» Action item
Lines holding the string "each" are the ones to copy; find them all in the data.

(Entries taken from a collection)
•••

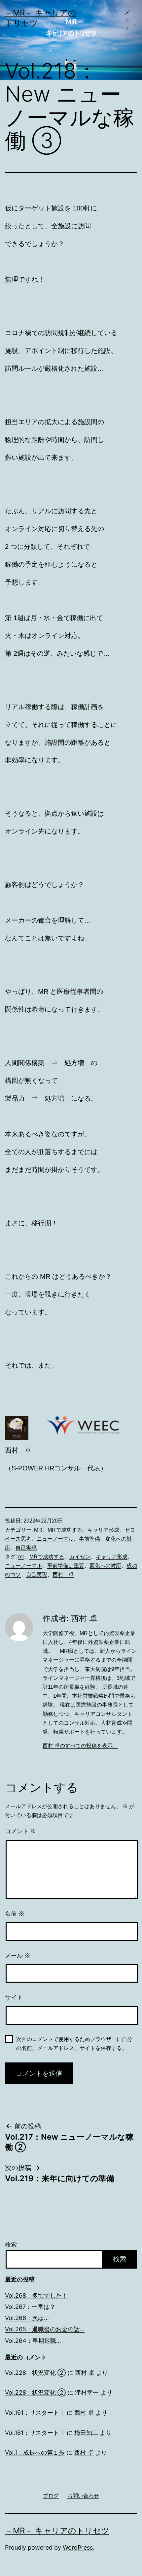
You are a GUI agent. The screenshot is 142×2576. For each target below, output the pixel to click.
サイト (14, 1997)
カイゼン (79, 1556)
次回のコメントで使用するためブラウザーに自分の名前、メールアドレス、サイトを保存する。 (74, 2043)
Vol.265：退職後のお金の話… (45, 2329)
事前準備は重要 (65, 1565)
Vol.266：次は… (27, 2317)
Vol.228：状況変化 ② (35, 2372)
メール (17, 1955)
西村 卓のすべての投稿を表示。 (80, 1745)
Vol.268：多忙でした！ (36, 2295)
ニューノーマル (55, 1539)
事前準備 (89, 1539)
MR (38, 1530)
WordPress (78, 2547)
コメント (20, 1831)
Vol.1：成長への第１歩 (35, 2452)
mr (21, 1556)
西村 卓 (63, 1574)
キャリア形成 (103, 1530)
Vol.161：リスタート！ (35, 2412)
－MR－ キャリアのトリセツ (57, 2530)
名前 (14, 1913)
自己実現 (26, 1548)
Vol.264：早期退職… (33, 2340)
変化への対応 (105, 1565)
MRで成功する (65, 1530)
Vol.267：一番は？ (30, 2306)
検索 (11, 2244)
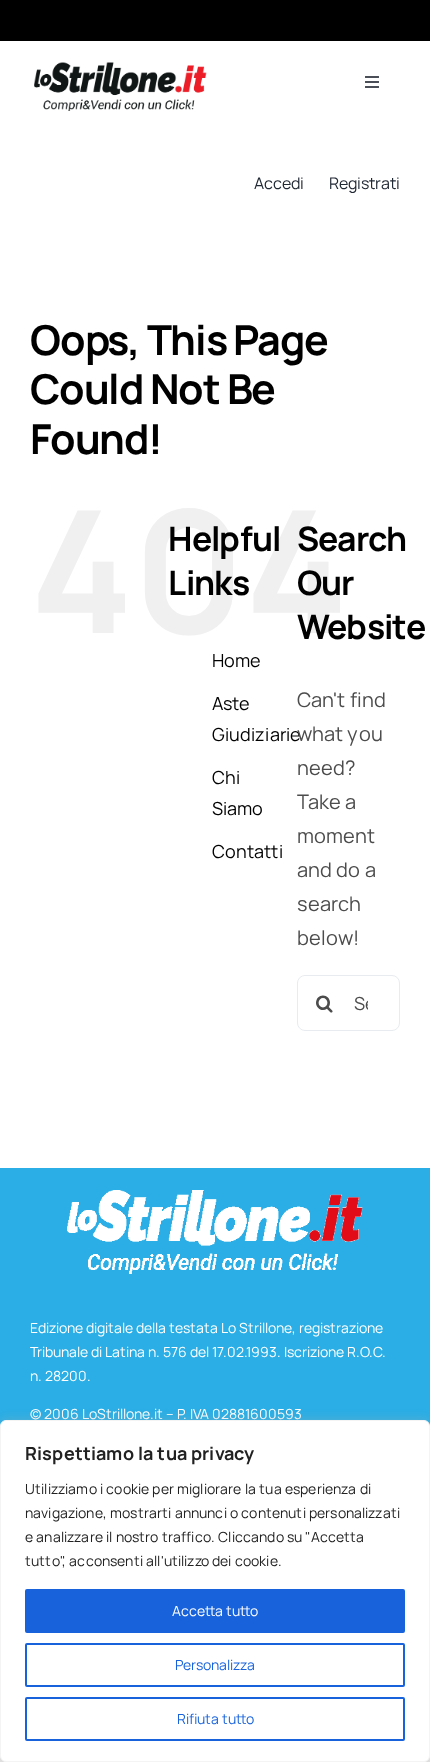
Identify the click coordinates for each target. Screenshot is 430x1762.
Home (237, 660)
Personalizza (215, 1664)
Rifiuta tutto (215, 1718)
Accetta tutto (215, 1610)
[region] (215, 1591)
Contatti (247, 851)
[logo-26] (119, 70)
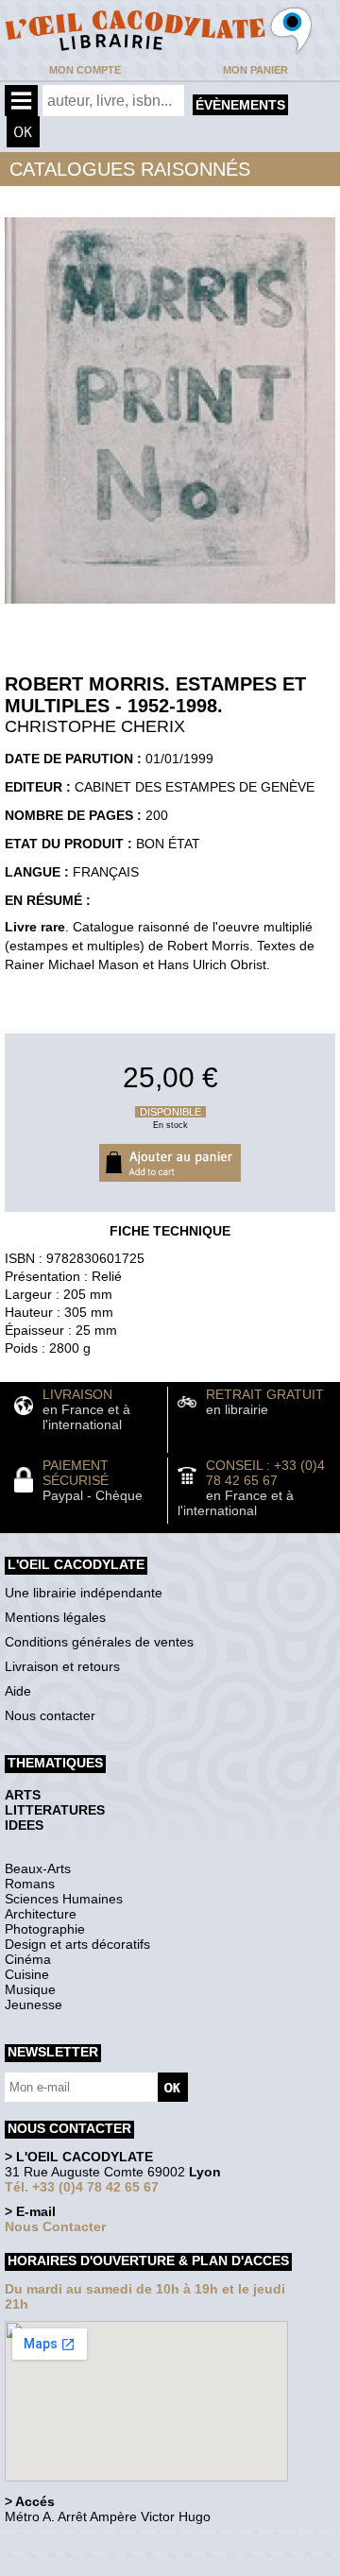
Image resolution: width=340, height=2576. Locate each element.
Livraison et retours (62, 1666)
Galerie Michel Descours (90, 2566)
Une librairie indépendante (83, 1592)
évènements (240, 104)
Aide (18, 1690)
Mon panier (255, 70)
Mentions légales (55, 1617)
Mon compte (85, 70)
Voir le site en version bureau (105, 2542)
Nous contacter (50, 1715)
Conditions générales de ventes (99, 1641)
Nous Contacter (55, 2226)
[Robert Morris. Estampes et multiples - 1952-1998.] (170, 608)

•••

» Exercise result
You are a GUI agent. The screenshot is 142×2576. For each target below, output the pixel to click.
Identify the click coordinates for each target. Screenshot is 430x1762.
Image resolution: width=340, height=2576. Locate each element.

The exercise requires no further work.